The colloquial term “queen bee” is very aptly used to describe a powerful woman leader. To say that the queen of a honey bee colony is a powerful woman leader is very nearly an understatement, as the entire hive lives to serve her and do her bidding (so long as she stays in their good graces, of course). Though the queen may be waited on hand and foot, her job is vitally important to the survival of the colony. She is the only bee in the entire hive that is capable of laying fertilized eggs, which grow into female worker bees. Male drone bees are the end result of an unfertilized egg, which the queen can also lay, and serve very little use to the colony, making up only a small percentage of the total bee population. The significance of the queen bee cannot be understated, which begs the question:
What happens to the colony when the queen dies?
Though colonies work hard to avoid a premature death of the queen, this unfortunate event does happen on occasion. At this point, the workers take matters into their own hands and attempt to create a new queen. To do this, they search out female eggs or young larvae with the brood cell uncapped and feed it royal jelly, a special type of brood food that causes growth of a queen rather than a worker. As the new queen grows, the bees will add wax to the cell, elongating it so that it can fit the queen, which is much larger than the size of an average worker bee. This process of creating an emergency queen is known as supersedure (Sammataro, 2011, p. 166) and can only occur if the lost queen has left behind young brood.

[TASKS TO COMPLETE]:
- 1) Return the stretch of the honey bee text from "The colloquial term" through "the queen dies?", copied word for word.
- 2) Resume the honey bee text after its last sentence.

[INFORMATION]:
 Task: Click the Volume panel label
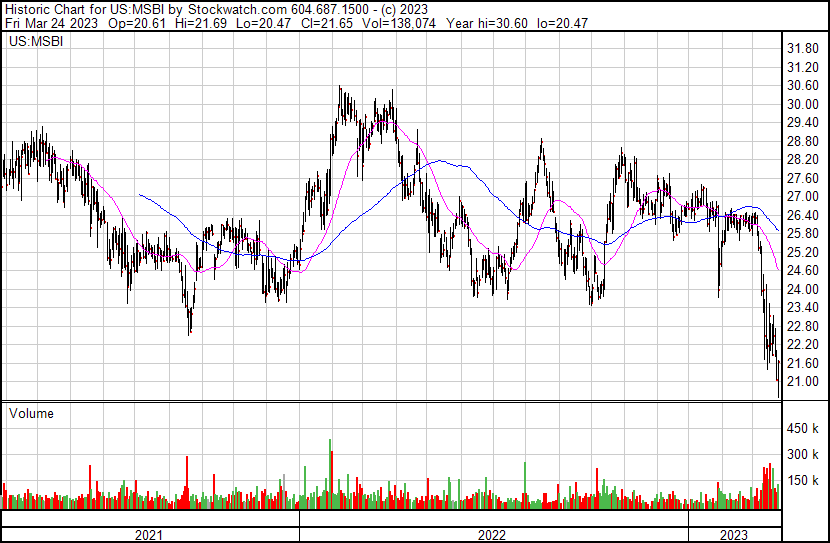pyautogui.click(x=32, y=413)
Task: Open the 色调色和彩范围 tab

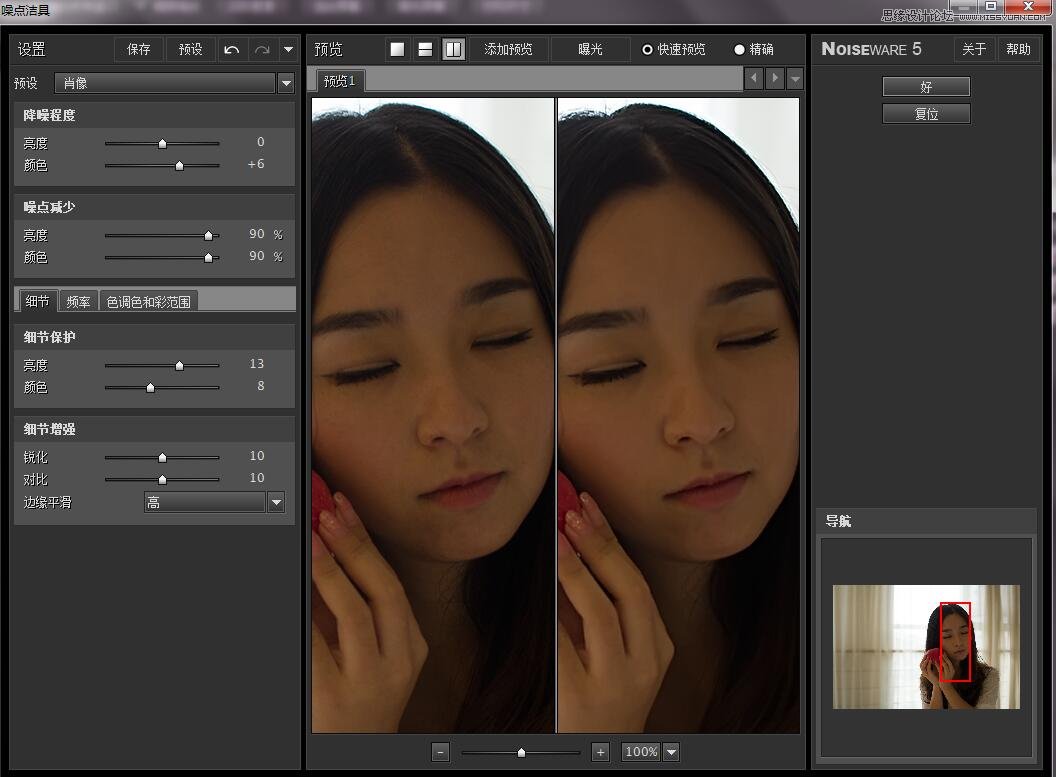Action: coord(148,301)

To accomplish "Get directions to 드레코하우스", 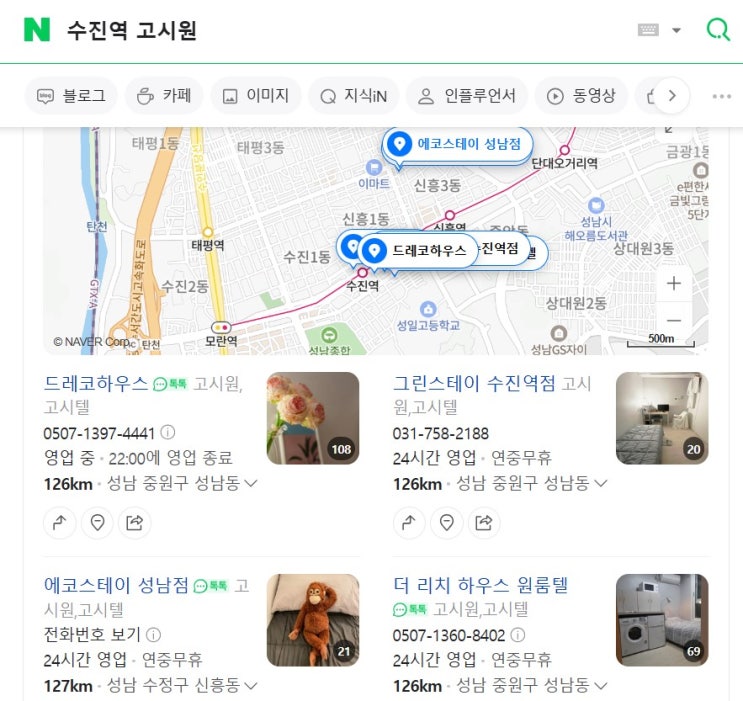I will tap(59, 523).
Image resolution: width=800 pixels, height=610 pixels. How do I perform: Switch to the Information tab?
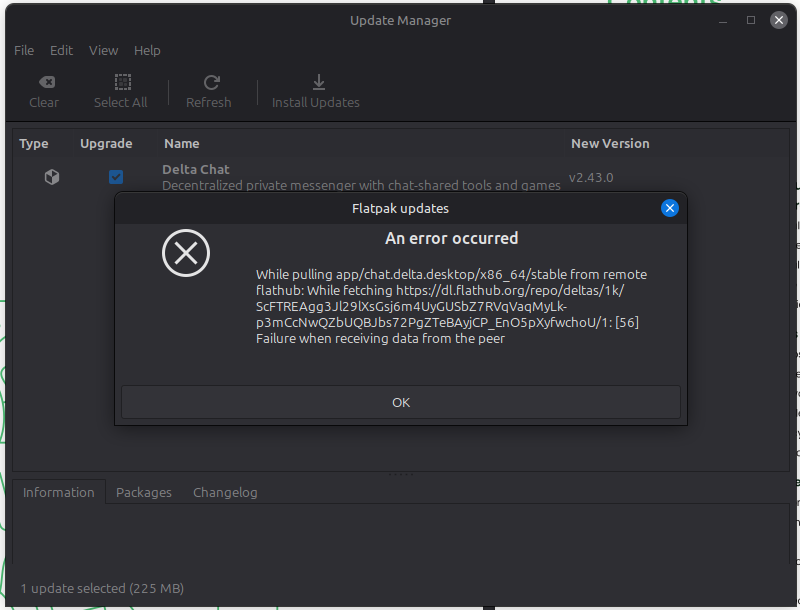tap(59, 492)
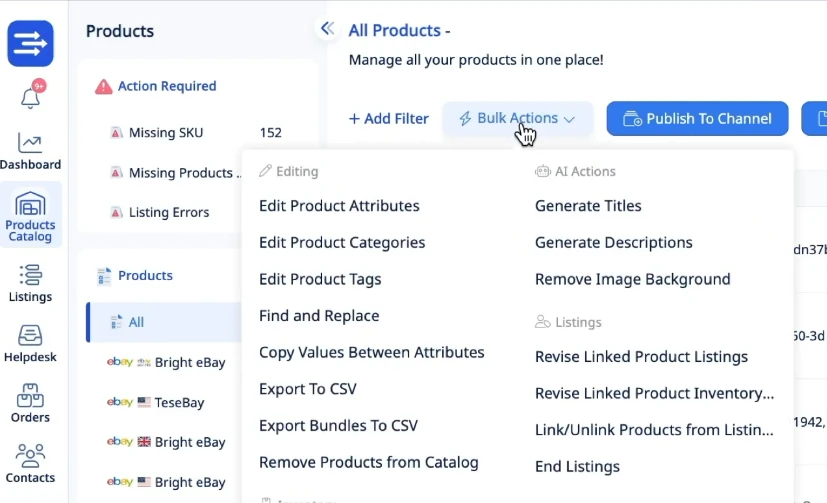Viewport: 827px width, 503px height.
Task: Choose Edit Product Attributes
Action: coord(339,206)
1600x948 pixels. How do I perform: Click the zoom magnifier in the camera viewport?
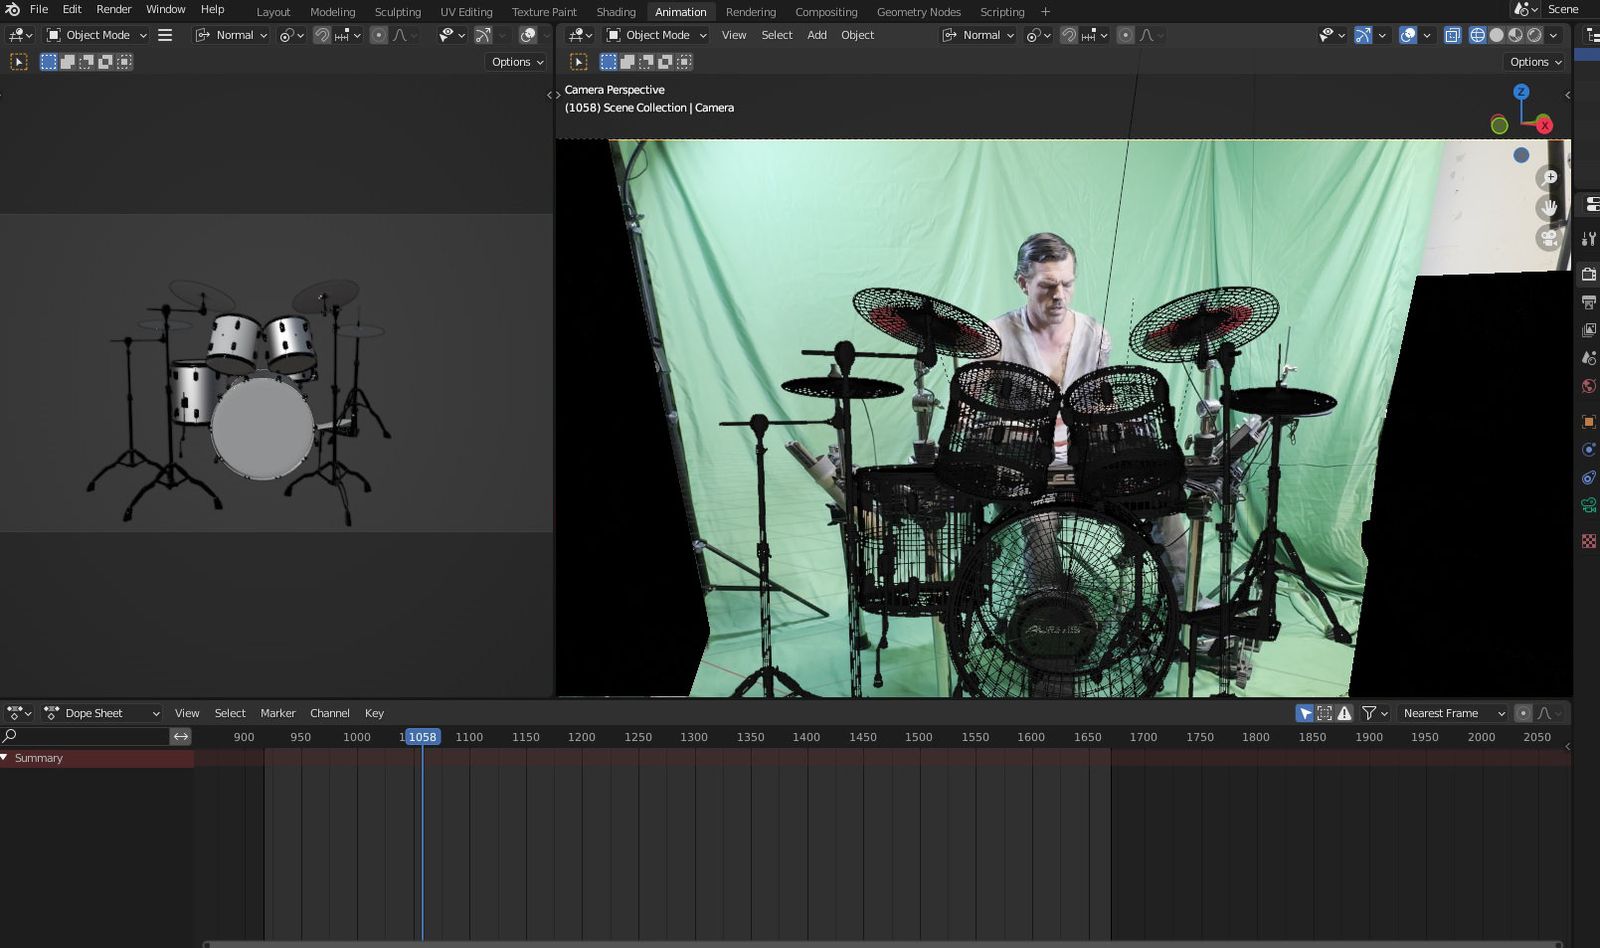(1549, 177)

[PER-TASK ANSWERS]:
- 1)
The colloquial term “queen bee” is very aptly used to describe a powerful woman leader. To say that the queen of a honey bee colony is a powerful woman leader is very nearly an understatement, as the entire hive lives to serve her and do her bidding (so long as she stays in their good graces, of course). Though the queen may be waited on hand and foot, her job is vitally important to the survival of the colony. She is the only bee in the entire hive that is capable of laying fertilized eggs, which grow into female worker bees. Male drone bees are the end result of an unfertilized egg, which the queen can also lay, and serve very little use to the colony, making up only a small percentage of the total bee population. The significance of the queen bee cannot be understated, which begs the question:
What happens to the colony when the queen dies?

- 2)
If the hive has no brood young enough to rear an emergency queen, a rather interesting phenomenon occurs. The ovaries of some female worker bees will mature and they will begin to release queen-like pheromones to the other workers. As a result, the nurse worker bees will feed them royal jelly, causing the eggs within them to completely mature (167). One may think that this is a great alternative to rearing a new queen, but this process actually leads to the collapse and death of the hive, often times even with beekeeper intervention. These worker bees have been elevated to the status of “laying worker,” and will proceed to lay the mature eggs in brood cells, often in very messy patterns with the eggs on the side of the cell instead of in the center and with multiple eggs per cell. The most important issue, however, is the fact that worker bees are physically unable to mate, so every egg that is laid by a laying worker is an unfertilized drone egg. When all of the brood being laid in a colony is drone brood, the male bees will dominate the population. Unfortunately, these bees serve no practical purpose to the hive, as their one job in life is to leave the hive, mate with a queen not from their colony, and proceed to die. This overrun of drones, alteration of pheromones in some of the workers, and no way to produce a new queen causes these laying worker hives to collapse.
The presence of a queen is essential to the hive and her position as matriarch is enviable to the common worker bee; so much so that some will try to assume her role at the top in her absence, leading to their and, more importantly, their colony’s demise. No matter how much laying workers may try, only a true queen has the authority and power to replace a queen bee.
References
Sammataro, D., & Avitabile, A. (2011). The Beekeeper's Handbook (4th ed.). Cornell University Press.